Yesterday's agreement, the text of which remained closely guarded, was the first in seven years of mandatory inspections to require special handling for a category of suspected weapons sites. The U.N. Special Commission charged with ridding Iraq of its non-conventional weapons, which has been the subject of a fierce Iraqi campaign to strip it of political legitimacy, will be permitted inside the eight named "presidential sites" only when accompanied by diplomats appointed by Annan.
The agreement did not make clear the identities and roles of the diplomats, described in the text as "observers," and gave no indication what influence they might acquire over the timing and locations of inspections. Those and other omissions, and professed uncertainty at the highest levels of the Clinton administration about exactly what the secretary general said to Iraqi President Saddam Hussein Sunday in three hours of talks, left unclear by late last night whether the Baghdad government won other concessions from Annan.

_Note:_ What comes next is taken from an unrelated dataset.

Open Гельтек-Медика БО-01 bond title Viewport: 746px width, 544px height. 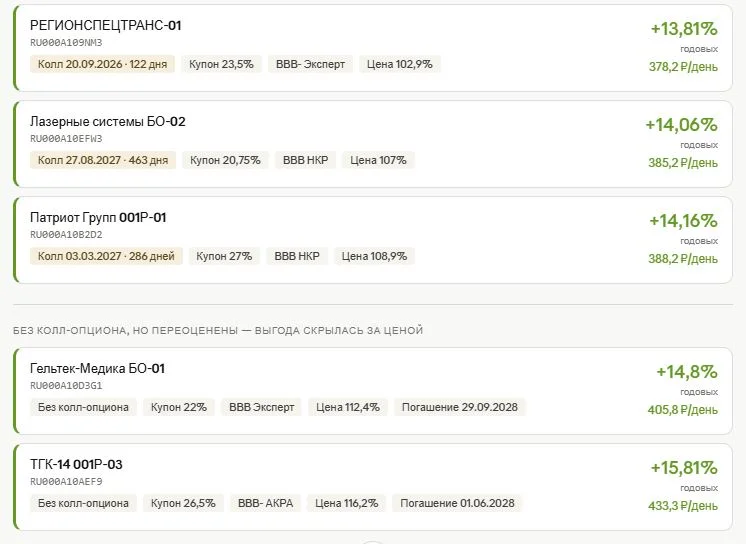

Clinton declared that "all Americans should have a positive reaction" to the new Iraqi commitments but added that there were "issues that still need to be clarified to our satisfaction and details that need to be spelled out." The first formal discussion of the accord will occur today, when Annan is scheduled to brief members of the Security Council in New York. Clinton said, "We will work with him" to "make sure the inspections are rigorous and professional."
U.S. and foreign diplomats said they also were working toward a Security Council resolution that would give legal force to Annan's accord. "If there were a resolution it would clearly need to speak to the consequences of failure to implement it," said one senior administration official.
For all their concerns about the text, and insistence that they remain prepared to launch U.S. warplanes at Iraq, some of the president's senior advisers expressed relief at the last-minute reprieve from the contemplated bombardment, which has been aimed at damaging some of the facilities that UNSCOM had been prevented from inspecting.
In meetings with Clinton and his Cabinet-level advisers, Gen. Henry Shelton, the chair of the Joint Chiefs of Staff, had conveyed "the strong sense that if there was a way for the cup to pass, that the military would like to see the cup pass," said one of Shelton's four-star uniformed contemporaries. "We had a tough time seeing where this thing was going to take us."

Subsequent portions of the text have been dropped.